WHAT NEEDS TO BE DONE: Some of the lines below need repeating. Reproduce exactly those between the lines holding "This screenshot has height=398, width=1550." and "Image resolution: width=701", inclusive.

MATERIAL SHOWN:
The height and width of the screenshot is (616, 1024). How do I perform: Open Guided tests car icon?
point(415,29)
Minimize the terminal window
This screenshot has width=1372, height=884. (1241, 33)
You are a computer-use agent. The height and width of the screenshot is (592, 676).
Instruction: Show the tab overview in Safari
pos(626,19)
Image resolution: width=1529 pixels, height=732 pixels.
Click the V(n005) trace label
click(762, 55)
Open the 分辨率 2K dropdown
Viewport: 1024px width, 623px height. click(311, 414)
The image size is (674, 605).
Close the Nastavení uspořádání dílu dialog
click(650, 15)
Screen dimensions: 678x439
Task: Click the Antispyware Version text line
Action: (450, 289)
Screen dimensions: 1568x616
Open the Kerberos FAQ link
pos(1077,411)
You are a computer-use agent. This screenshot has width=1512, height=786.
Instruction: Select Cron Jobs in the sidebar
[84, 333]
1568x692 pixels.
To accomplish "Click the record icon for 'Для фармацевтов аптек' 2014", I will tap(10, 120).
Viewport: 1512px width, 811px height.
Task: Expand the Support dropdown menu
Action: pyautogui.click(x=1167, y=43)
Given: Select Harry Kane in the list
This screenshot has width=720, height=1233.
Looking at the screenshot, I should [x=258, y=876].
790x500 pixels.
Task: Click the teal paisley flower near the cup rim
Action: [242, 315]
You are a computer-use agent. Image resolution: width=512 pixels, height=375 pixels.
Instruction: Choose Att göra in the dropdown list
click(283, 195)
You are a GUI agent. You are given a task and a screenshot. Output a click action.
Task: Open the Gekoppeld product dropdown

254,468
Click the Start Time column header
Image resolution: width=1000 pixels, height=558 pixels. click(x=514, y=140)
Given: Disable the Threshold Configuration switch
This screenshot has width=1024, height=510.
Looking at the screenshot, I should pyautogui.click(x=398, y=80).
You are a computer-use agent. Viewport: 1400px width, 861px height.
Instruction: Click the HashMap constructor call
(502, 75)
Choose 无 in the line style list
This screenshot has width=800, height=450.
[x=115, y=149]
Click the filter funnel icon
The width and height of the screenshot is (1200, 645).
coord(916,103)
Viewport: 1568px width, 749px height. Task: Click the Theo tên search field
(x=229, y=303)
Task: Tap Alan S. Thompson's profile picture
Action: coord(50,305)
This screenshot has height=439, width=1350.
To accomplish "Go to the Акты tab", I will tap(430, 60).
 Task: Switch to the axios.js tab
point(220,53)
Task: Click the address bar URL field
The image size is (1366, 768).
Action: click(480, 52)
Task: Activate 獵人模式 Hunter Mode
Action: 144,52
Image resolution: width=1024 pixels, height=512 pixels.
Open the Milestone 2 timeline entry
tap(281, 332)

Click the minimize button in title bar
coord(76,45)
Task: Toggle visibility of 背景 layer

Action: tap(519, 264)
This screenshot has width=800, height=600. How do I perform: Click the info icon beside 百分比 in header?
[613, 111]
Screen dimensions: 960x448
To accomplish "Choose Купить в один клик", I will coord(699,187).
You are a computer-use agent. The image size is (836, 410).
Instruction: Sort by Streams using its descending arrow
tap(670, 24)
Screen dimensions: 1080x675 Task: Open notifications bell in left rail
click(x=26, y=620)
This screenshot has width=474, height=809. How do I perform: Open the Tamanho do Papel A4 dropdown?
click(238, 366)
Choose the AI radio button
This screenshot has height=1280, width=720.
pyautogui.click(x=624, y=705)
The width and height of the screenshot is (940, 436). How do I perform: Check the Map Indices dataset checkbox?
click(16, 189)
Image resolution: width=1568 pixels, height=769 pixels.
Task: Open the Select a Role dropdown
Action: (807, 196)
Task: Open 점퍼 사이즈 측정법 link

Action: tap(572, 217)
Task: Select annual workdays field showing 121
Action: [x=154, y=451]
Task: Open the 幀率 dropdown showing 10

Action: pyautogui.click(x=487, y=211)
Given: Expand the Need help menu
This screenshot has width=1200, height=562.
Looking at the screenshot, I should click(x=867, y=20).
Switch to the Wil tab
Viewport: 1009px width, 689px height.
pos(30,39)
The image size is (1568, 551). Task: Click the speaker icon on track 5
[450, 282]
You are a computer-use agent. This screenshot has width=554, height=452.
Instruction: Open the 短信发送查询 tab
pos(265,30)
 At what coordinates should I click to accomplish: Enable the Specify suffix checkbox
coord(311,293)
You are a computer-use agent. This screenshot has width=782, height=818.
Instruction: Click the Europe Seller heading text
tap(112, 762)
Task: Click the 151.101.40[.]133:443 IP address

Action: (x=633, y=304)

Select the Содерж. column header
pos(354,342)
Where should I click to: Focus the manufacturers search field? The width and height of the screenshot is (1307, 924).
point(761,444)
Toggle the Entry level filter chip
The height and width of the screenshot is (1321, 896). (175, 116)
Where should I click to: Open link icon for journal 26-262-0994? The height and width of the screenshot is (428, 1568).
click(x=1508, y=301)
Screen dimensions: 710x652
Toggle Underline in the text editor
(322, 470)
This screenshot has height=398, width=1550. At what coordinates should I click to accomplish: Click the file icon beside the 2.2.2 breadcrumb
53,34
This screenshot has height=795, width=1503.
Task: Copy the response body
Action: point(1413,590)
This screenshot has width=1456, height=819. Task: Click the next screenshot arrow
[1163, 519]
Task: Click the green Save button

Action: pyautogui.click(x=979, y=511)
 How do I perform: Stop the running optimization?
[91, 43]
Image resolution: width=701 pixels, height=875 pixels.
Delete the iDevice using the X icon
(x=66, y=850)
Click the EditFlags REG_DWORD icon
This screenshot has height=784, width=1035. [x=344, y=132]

EXERCISE RESULT:
This screenshot has height=398, width=1550. At what coordinates should I click to accomplish: Click the file icon beside the 2.2.2 breadcrumb
53,34
This screenshot has height=795, width=1503.
Task: Copy the response body
Action: point(1413,590)
This screenshot has width=1456, height=819. Task: Click the next screenshot arrow
[1163, 519]
Task: Click the green Save button

Action: pyautogui.click(x=979, y=511)
 How do I perform: Stop the running optimization?
[91, 43]
Image resolution: width=701 pixels, height=875 pixels.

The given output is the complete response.